(WHAT YOU HAVE TO DO):
Copy the stretch of records from the line containing "Where should I click to: Click the 100k" through the line containing "tap(1489, 648)", reproducing each line verbatim.

begin PROVIDED RECORDS

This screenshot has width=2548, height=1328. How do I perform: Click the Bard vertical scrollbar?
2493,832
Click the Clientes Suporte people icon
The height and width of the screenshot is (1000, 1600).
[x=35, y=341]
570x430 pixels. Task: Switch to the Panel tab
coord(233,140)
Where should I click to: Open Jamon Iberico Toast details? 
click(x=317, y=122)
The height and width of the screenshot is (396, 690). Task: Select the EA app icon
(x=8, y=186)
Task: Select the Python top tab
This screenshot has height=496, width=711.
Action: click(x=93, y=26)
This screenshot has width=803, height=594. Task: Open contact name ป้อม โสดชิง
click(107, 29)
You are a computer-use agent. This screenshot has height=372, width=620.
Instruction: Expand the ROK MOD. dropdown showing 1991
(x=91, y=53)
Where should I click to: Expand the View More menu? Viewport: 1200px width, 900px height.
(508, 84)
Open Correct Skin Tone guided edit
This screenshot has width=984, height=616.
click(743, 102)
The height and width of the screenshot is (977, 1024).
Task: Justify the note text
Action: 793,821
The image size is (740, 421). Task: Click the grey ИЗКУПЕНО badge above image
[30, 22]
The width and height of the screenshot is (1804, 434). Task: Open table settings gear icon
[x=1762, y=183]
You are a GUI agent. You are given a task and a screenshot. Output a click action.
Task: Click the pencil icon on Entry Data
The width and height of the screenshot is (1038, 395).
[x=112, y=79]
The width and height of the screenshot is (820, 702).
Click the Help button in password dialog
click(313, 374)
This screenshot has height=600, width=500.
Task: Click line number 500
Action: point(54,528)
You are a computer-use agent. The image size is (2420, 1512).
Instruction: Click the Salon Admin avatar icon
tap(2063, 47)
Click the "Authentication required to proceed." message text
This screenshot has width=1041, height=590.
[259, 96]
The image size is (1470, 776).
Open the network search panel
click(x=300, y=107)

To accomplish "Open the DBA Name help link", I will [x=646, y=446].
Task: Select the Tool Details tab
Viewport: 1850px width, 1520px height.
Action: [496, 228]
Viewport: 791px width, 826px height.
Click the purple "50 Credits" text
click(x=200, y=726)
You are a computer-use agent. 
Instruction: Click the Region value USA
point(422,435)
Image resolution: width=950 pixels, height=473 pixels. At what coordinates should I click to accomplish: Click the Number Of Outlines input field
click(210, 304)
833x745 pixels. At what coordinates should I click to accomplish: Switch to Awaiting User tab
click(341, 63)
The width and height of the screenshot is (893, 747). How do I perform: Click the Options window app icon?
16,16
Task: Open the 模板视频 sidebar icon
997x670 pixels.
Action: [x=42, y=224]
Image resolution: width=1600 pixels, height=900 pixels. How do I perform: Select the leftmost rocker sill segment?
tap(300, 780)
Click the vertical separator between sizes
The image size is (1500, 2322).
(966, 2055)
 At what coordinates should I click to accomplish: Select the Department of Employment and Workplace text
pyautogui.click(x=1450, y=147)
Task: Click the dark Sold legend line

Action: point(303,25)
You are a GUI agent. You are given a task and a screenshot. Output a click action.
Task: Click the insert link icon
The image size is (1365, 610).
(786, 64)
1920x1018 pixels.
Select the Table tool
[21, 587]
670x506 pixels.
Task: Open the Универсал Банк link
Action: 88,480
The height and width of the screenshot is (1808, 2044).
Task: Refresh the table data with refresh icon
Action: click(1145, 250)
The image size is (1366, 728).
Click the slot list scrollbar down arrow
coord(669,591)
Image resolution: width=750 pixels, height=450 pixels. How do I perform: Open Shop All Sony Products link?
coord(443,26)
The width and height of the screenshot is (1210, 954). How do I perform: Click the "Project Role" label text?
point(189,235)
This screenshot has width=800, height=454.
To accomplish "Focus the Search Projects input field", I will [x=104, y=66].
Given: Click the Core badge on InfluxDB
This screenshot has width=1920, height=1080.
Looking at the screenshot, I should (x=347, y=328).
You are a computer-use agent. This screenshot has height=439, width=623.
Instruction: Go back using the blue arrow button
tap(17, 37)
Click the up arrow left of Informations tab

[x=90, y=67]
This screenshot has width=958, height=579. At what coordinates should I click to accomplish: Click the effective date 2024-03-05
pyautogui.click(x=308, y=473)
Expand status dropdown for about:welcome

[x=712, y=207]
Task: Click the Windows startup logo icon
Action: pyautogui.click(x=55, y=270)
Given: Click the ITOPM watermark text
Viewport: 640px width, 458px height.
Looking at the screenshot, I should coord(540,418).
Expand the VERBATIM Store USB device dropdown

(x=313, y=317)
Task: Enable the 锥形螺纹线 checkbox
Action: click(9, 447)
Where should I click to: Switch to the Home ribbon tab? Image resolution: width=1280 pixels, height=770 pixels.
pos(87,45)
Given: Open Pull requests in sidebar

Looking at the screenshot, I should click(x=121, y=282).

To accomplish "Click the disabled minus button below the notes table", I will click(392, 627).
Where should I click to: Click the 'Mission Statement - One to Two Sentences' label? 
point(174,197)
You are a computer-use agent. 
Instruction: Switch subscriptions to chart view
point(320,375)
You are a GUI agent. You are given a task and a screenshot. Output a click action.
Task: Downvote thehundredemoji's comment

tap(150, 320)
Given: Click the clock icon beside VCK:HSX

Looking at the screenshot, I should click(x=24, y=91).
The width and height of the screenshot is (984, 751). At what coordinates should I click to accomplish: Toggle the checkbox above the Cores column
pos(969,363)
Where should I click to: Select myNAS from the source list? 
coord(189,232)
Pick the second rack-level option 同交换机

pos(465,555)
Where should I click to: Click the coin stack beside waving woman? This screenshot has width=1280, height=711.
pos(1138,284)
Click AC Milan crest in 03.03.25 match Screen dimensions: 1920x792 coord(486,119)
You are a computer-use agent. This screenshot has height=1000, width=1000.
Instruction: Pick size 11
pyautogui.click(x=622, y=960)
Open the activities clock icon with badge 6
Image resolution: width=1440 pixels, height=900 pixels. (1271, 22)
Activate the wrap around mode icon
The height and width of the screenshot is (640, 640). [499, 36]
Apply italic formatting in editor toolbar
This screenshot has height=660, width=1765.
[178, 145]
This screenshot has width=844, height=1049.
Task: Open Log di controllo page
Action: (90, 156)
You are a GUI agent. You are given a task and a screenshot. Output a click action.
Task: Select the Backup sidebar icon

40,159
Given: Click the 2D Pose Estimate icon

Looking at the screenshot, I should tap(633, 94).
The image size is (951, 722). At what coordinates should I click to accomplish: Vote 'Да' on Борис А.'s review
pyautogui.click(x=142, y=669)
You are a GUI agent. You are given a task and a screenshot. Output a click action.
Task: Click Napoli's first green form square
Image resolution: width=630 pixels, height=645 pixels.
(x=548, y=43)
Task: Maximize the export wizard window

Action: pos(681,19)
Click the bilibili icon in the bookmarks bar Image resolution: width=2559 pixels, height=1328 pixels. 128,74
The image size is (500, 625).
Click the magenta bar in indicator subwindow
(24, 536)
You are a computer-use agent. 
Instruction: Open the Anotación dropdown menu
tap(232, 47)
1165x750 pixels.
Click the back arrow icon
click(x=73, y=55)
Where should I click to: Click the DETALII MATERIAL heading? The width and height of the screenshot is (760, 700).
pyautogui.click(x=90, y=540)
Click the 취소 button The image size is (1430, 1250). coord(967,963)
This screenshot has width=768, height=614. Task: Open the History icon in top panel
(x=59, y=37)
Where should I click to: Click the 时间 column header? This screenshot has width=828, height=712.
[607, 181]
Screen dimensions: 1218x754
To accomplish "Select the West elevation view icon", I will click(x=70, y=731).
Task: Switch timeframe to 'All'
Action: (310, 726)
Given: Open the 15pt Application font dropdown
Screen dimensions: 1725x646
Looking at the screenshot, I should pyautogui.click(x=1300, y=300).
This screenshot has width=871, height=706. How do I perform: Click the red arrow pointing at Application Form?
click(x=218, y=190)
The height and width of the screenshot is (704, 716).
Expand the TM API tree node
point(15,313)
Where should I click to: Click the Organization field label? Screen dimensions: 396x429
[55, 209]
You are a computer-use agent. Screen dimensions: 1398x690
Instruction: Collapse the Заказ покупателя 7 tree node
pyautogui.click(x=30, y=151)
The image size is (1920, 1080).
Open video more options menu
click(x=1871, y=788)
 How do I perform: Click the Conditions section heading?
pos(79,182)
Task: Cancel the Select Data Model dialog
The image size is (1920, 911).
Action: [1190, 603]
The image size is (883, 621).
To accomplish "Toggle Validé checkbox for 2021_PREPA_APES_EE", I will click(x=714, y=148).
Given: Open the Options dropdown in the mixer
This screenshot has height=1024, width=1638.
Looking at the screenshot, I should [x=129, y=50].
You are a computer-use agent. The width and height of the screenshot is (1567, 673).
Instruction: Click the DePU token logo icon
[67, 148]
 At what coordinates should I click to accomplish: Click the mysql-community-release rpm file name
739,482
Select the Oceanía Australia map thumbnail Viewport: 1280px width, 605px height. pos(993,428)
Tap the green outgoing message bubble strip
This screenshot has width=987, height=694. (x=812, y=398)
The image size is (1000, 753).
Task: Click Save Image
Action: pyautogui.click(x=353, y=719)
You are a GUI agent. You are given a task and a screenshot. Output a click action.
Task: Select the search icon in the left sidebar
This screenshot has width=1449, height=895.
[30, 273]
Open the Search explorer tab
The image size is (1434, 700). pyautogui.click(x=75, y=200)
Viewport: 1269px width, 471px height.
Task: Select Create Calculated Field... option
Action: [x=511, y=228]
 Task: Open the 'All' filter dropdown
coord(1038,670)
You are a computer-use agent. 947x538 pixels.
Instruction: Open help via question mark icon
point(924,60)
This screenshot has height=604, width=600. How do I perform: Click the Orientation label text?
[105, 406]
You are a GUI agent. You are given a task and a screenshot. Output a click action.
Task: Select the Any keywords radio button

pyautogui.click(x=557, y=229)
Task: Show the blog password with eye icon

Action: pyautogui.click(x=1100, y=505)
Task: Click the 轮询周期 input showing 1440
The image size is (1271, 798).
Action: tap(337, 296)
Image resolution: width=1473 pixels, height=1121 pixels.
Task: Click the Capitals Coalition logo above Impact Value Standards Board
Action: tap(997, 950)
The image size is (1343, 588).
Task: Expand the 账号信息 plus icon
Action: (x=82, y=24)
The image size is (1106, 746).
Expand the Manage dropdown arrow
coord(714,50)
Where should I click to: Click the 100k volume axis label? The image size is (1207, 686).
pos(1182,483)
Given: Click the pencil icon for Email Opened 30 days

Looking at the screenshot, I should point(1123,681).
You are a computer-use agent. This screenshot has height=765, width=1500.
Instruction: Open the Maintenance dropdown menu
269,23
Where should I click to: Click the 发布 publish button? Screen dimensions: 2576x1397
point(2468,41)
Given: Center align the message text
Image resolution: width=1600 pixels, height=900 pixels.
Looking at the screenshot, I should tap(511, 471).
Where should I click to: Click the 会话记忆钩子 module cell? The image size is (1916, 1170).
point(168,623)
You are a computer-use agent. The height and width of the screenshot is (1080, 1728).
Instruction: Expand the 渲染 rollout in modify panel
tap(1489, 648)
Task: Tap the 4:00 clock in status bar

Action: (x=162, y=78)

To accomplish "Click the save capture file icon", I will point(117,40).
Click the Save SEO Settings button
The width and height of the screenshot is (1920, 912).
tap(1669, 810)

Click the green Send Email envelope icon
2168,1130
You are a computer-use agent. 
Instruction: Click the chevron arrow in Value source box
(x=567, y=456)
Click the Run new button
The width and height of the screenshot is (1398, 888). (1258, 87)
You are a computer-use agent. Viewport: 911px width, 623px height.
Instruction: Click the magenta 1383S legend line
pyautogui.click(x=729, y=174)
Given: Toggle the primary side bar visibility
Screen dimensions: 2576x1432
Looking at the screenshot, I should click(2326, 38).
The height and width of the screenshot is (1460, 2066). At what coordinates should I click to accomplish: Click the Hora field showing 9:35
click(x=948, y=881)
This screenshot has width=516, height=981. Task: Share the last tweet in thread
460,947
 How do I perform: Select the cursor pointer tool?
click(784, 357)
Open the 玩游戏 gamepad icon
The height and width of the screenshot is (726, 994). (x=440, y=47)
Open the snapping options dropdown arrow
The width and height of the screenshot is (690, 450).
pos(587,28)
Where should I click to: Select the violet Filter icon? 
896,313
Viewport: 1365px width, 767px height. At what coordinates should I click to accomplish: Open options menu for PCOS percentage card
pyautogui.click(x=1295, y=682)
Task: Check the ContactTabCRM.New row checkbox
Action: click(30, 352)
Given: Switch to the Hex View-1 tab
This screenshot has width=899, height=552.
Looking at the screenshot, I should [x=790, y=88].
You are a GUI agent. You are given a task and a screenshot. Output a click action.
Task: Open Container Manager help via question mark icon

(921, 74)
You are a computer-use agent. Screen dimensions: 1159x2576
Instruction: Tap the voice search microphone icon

end PROVIDED RECORDS

(THE COMPLETED TASK):
Where should I click to: Click the 100k volume axis label? The image size is (1207, 686).
pos(1182,483)
Given: Click the pencil icon for Email Opened 30 days

Looking at the screenshot, I should point(1123,681).
You are a computer-use agent. This screenshot has height=765, width=1500.
Instruction: Open the Maintenance dropdown menu
269,23
Where should I click to: Click the 发布 publish button? Screen dimensions: 2576x1397
point(2468,41)
Given: Center align the message text
Image resolution: width=1600 pixels, height=900 pixels.
Looking at the screenshot, I should tap(511, 471).
Where should I click to: Click the 会话记忆钩子 module cell? The image size is (1916, 1170).
point(168,623)
You are a computer-use agent. The height and width of the screenshot is (1080, 1728).
Instruction: Expand the 渲染 rollout in modify panel
tap(1489, 648)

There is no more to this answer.